**EXERCISE INSTRUCTIONS**
Give all the records again, with no alterations.
____
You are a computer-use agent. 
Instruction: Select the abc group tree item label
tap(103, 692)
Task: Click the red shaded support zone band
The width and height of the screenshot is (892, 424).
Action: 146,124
____
**ANSWER BOX**
You are a computer-use agent. 
Instruction: Select the abc group tree item label
tap(103, 692)
Task: Click the red shaded support zone band
The width and height of the screenshot is (892, 424).
Action: 146,124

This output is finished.